RECORDS SUPPLIED:
■ ■ ■ ■ ■

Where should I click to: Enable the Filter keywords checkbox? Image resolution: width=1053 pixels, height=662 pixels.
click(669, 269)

■ ■ ■ ■ ■

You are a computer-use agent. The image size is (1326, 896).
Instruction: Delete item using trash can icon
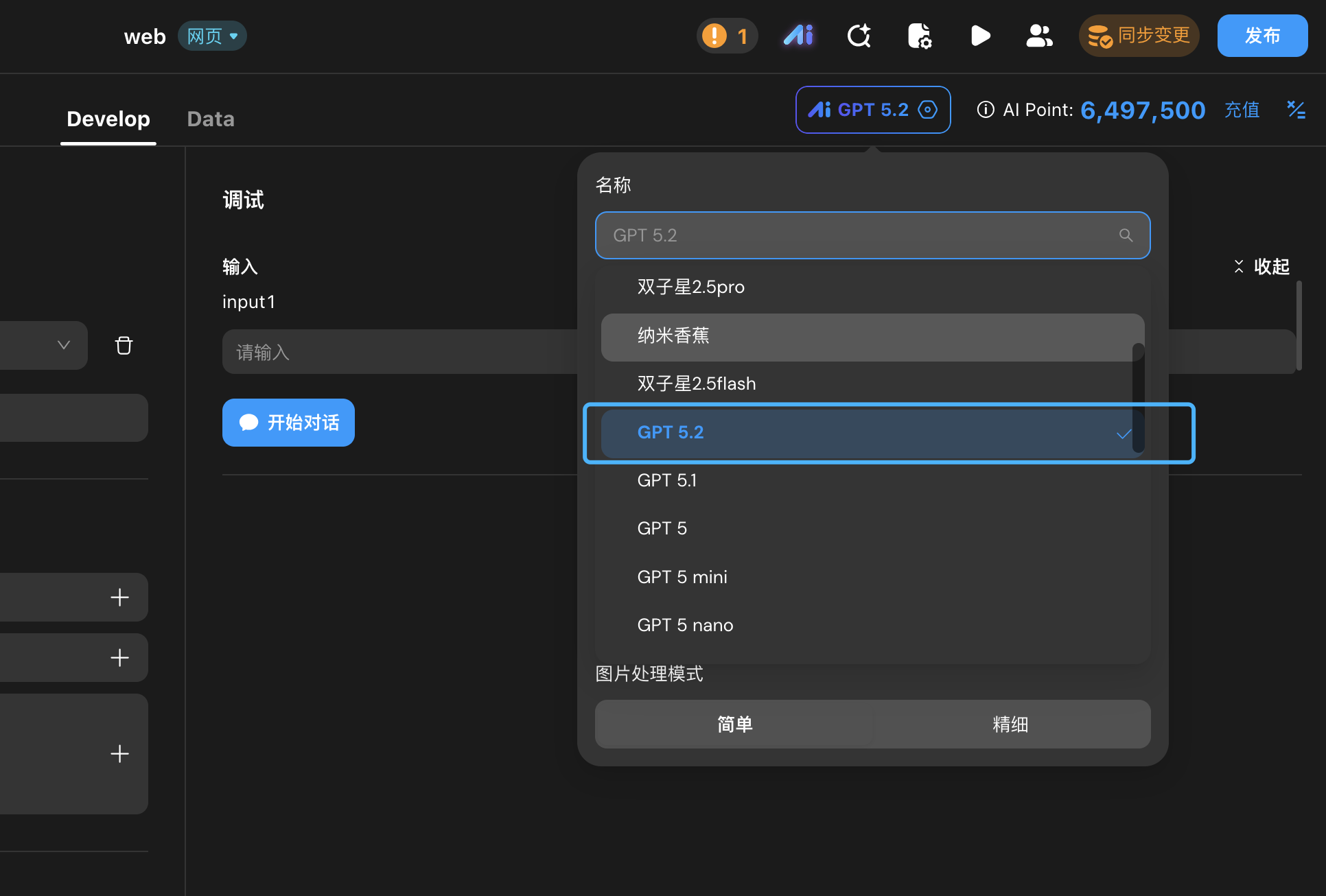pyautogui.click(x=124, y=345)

■ ■ ■ ■ ■

WRITTEN INSTRUCTION: Please rewrite the lines from the one with "You are a computer-use" up to and including the one with "pyautogui.click(x=124, y=345)", shifting every click coordinate in the answers up by 71. Leave the pictures out of your reply.

WRITTEN ANSWER:
You are a computer-use agent. The image size is (1326, 896).
Instruction: Delete item using trash can icon
pyautogui.click(x=195, y=416)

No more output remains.